Challenges and Opportunities Ahead
Given the reality of the 6-3 anti-abortion majority on the US Supreme Court that is now primed to severely weaken or overturn Roe v. Wade outright, medication abortion is likely to become even more critical in the delivery of care to many people who may be unable to access care in a clinic, as well as the target of additional ideological attacks.
A recent Guttmacher analysis predicts that if Roe v. Wade is overturned, there are 26 states certain or likely to quickly ban abortion to the fullest extent allowed by the Supreme Court. For medication abortion, additional restrictions could include more states passing a ban on mailing of medications or even attempts to block legal channels for patients to receive this care by leaving their home state.
Before abortion was legalized across the country in 1973, quality of care and health risks were widespread concerns for patients without legal access to the procedure. Given general medical advancements in the past 50 years and mifepristone’s safety record during more than 20 years of use, a larger worry among medical professionals and advocates today is the potential legal risk to patients, providers and anyone who assists someone in obtaining a medication abortion in states where it may be banned or criminalized. Actions that pose a risk for prosecution could include obtaining pills through alternative channels, such as online providers and clinics across state lines.

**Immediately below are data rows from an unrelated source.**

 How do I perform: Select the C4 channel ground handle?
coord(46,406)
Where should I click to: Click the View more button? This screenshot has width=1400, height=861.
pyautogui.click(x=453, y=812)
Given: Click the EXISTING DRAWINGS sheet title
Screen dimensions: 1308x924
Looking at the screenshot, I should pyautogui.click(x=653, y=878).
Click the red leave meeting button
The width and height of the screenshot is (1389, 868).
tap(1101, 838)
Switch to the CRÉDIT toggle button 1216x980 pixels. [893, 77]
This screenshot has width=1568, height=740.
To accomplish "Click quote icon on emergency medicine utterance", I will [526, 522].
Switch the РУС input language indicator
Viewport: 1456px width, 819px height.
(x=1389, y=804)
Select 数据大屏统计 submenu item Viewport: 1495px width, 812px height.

Such a scenario is likely to further exacerbate existing racist and discriminatory law enforcement practices that target and disproportionately criminalize Black, brown and other people of color for their pregnancy outcomes. Furthermore, people of color account for the majority of abortion patients in the United States and they will be the most severely affected by denial of abortion care.
Looking at this landscape, states with policies supportive of abortion rights must redouble their efforts to further codify, reinforce and expand those protective policies. Federal action is also needed to put a stop to the barrage of state-level restrictions and attempts at outright bans on the use of medication abortion. The Women’s Health Protection Act is federal legislation that would protect access to abortion—whether someone lives in California or Texas—by establishing a right under federal law to deliver and receive abortion care without medically unnecessary restrictions and bans, including restrictions on the use of telehealth for medication abortion.
The introduction and availability of medication abortion has proven to be a game changer in expanding abortion care in the United States, and it will likely be an even more important option for people to obtain an abortion as many states continue to pass legislation to bar or restrict abortion access.
Every three years, the Guttmacher Institute contacts all known facilities providing abortion in the country to collect information about service provision, including the total number of medication abortions provided. The most recent survey, collecting information for 2019 and 2020, is available here. Preliminary data, published in February 2022, reflected information obtained from approximately 75% of US clinics that provided abortion care in 2020; the final proportion of all abortions represented by medication abortion changed by only one percentage point. These counts only include provision of medication abortion overseen by clinicians and do not account for self-managed abortion.
Hospitals accounted for only 3% of abortions provided in all survey years. Figures in the above graphic for 2000–2014 do not include abortions provided in hospitals, while those for 2017 and 2020 do. If figures were adjusted to account for that share, the proportion of all abortions that were medication abortions in 2000–2014 would be the same or one percentage point lower.